## SET PROBLEM 1
In the records below (not the text about Facebook lists), change "Screen dimensions" to "Display size" and leave everything else as it is. Don't include the pictures in your answer.

## EXTRACT
_____

Facebooks improved friend listsWhen I first heard about the new Facebook list features and functionality this week I thought it sounded like a great idea.  I thought how great it will be for a realtor to be able to separate their personal contacts from their business contacts so they don’t have to bug their friends’ every time they’re trying to move a new listing.  They could even split their real estate contacts into clients and prospects or buyers and sellers.  And then it dawned on me, using lists if your a real estate agent is a horrible idea!

One of the biggest reasons business people join social networks is to extend their reach and connect with a larger audience.  This is especially true for Realtors as the more people that are aware of their beautiful listing, the more people that can tell their friends about it when they hear them talking about moving or wanting to buy a new home.

In a previous post I talk about how important it is to work with a real estate agent who has a large, visible, online network, especially if you’re looking for an agent to list your home for sale.  As we all know, the real estate business has moved online, with home buyers using consumer facing mls listing sites to find homes and social networks to get realtor recommendations.  The bigger your social network, the greater the chance you will run into someone wanting to buy or sell a home.

_____

## DATA SHOWN
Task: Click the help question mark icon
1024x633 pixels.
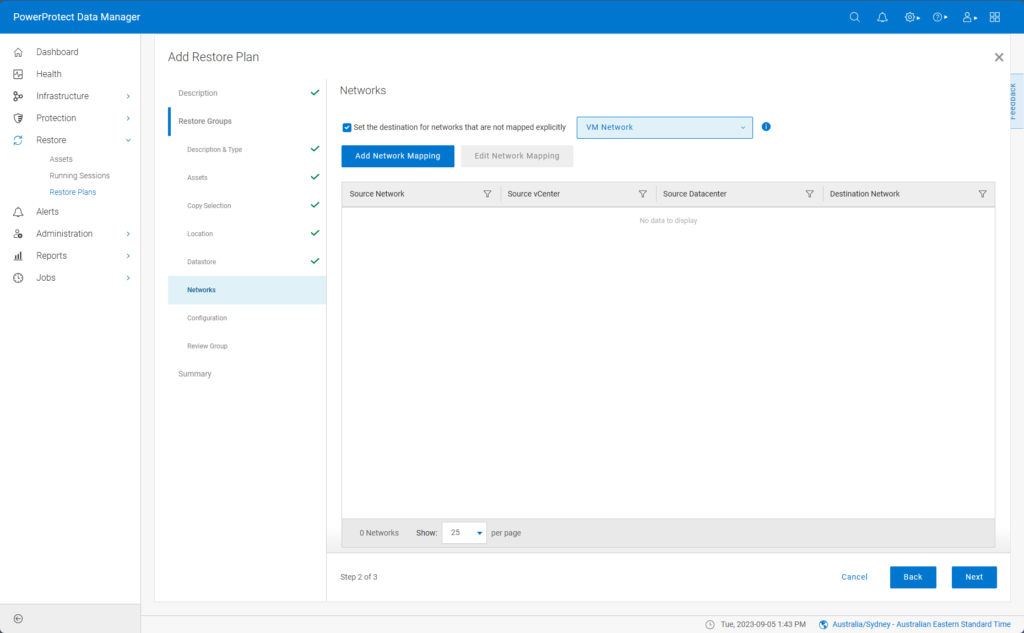Action: click(x=937, y=17)
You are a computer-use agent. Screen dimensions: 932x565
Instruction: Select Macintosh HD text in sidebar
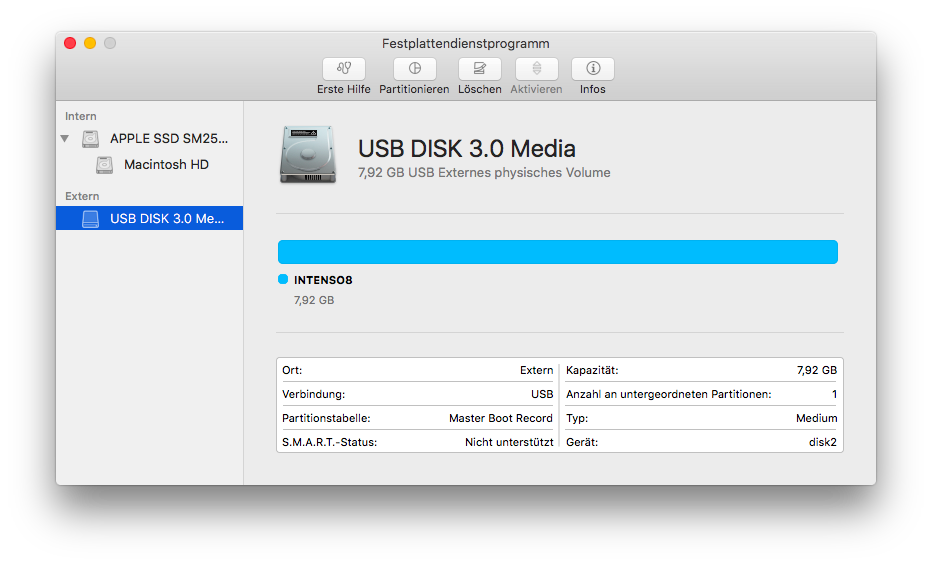(166, 165)
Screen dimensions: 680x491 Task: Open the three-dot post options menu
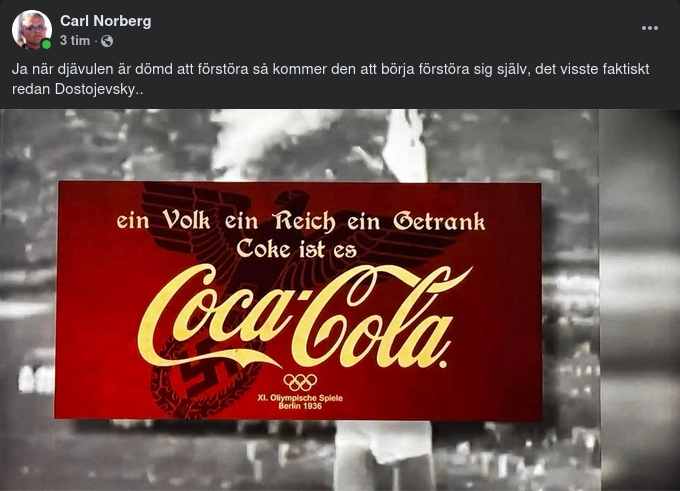tap(650, 28)
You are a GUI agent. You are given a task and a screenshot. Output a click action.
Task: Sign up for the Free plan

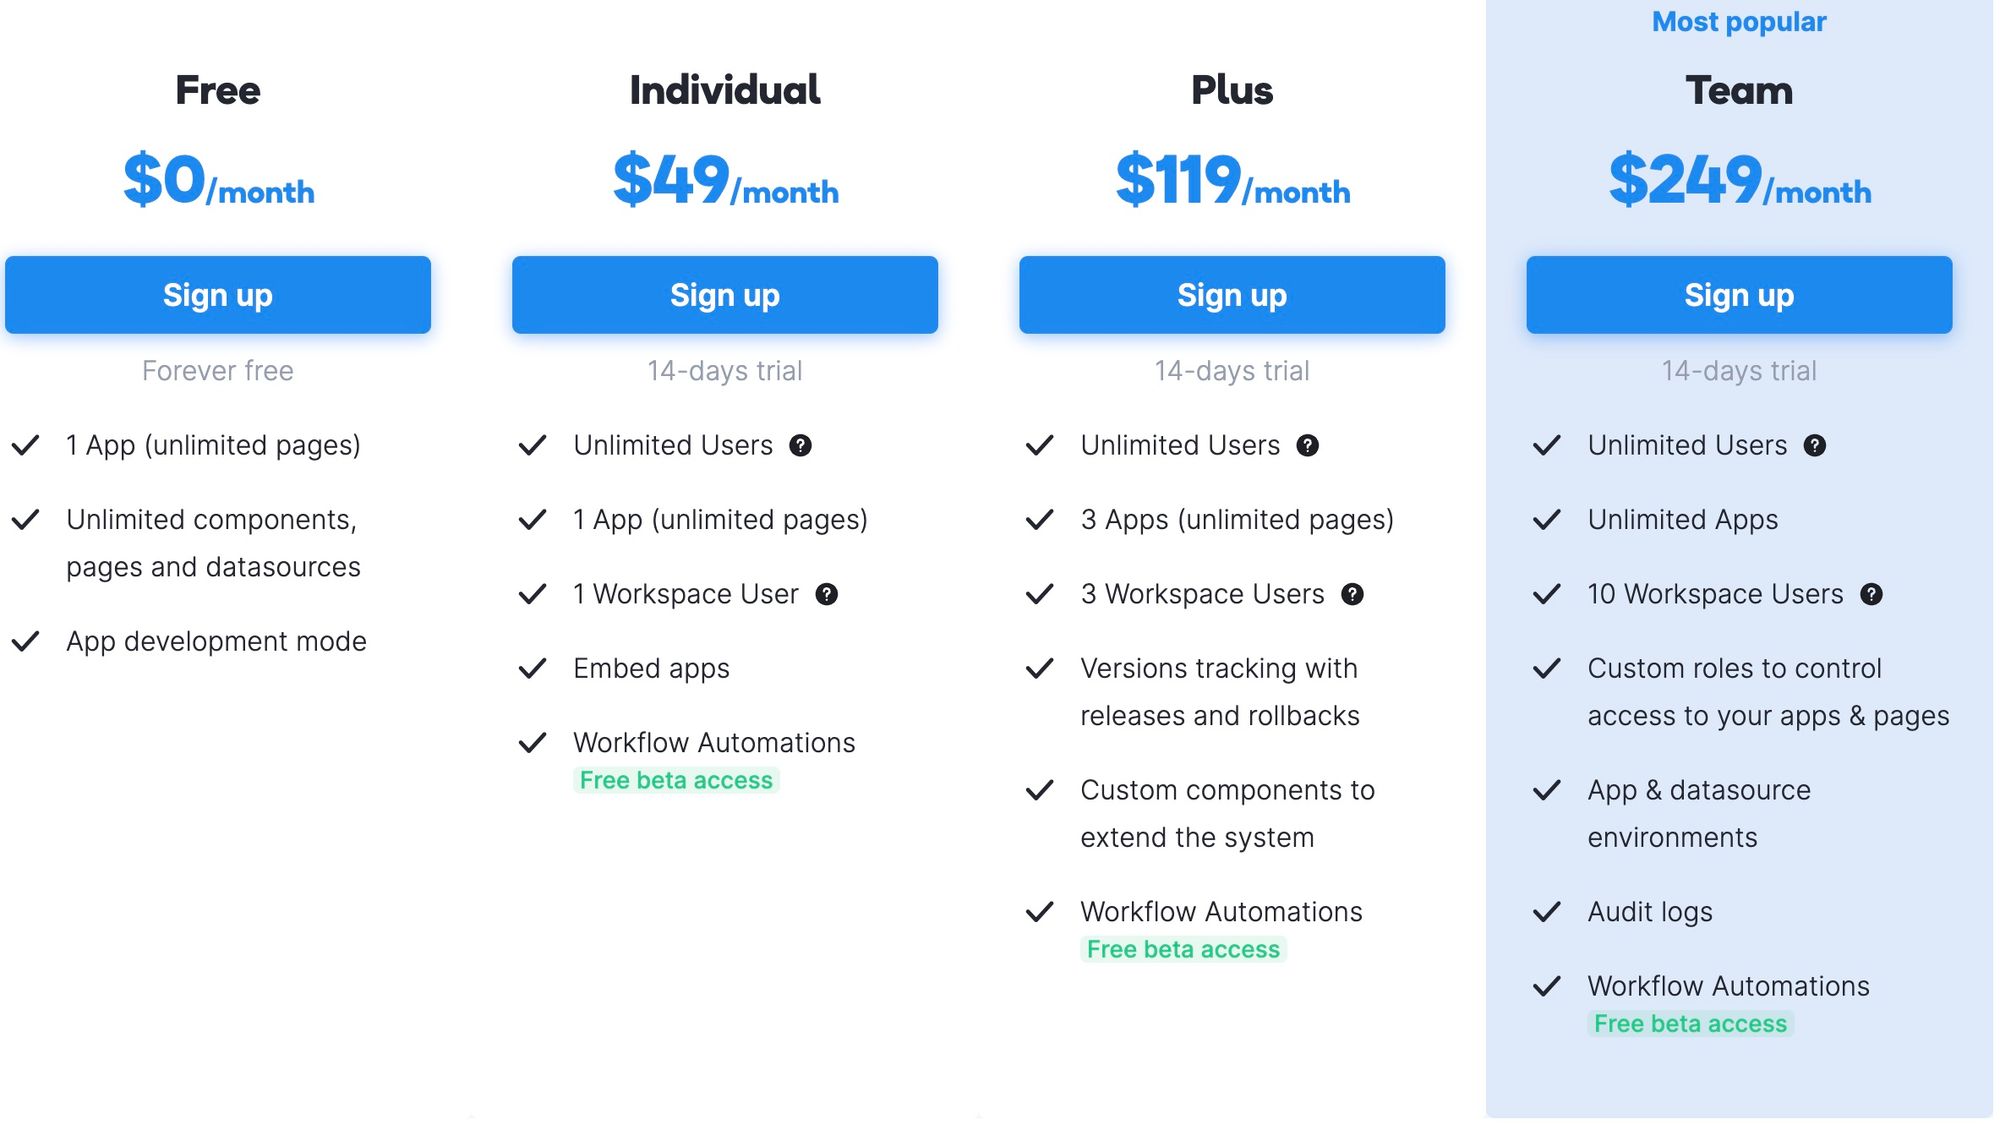(218, 295)

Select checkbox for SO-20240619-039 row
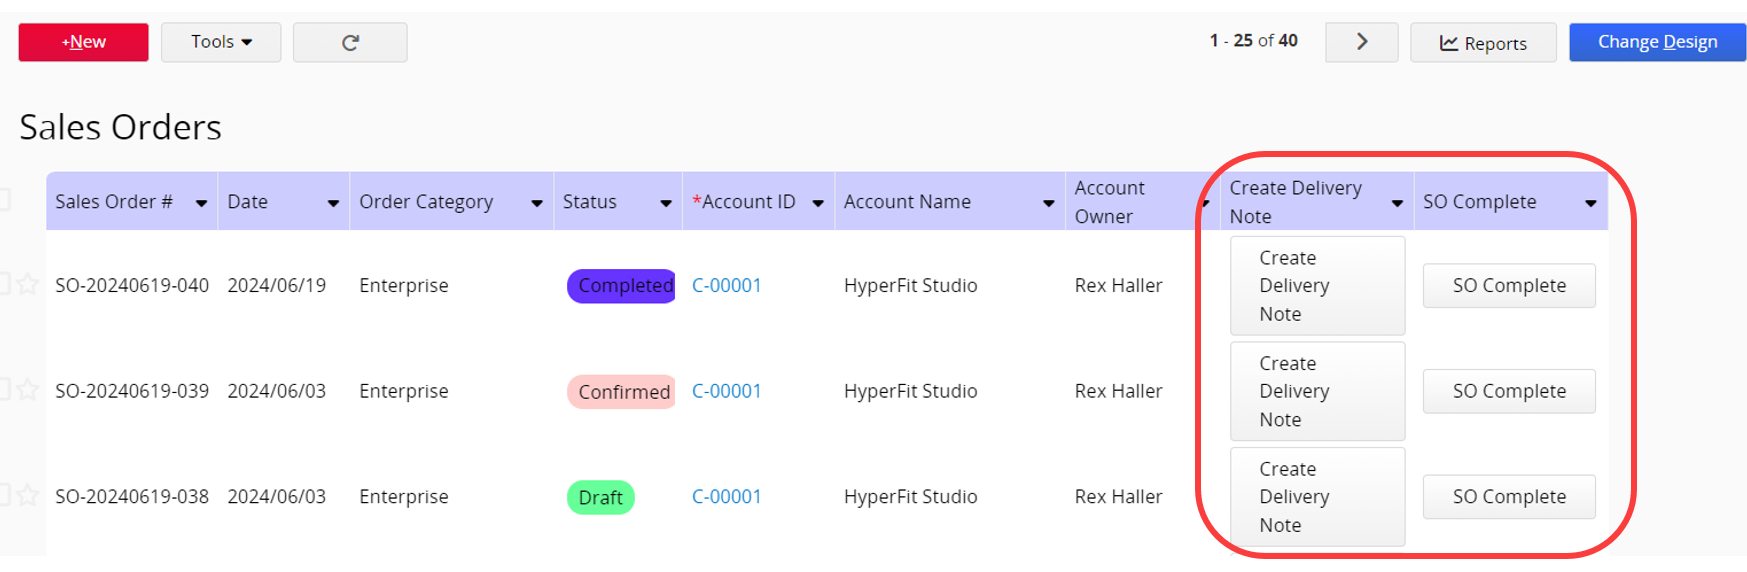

_____

## SET PROBLEM 2
What does the post about Facebook lists give as one of the biggest reasons business people join social networks?

## CORRECT RESULT 1
Task: Click the help question mark icon
1024x633 pixels.
Action: click(x=937, y=17)
You are a computer-use agent. Display size: 932x565
Instruction: Select Macintosh HD text in sidebar
(166, 165)
Display size: 680x491 Task: Open the three-dot post options menu
tap(650, 28)
You are a GUI agent. You are given a task and a screenshot. Output a click action.
Task: Sign up for the Free plan

(218, 295)

Select checkbox for SO-20240619-039 row

## CORRECT RESULT 2
To extend their reach and connect with a larger audience.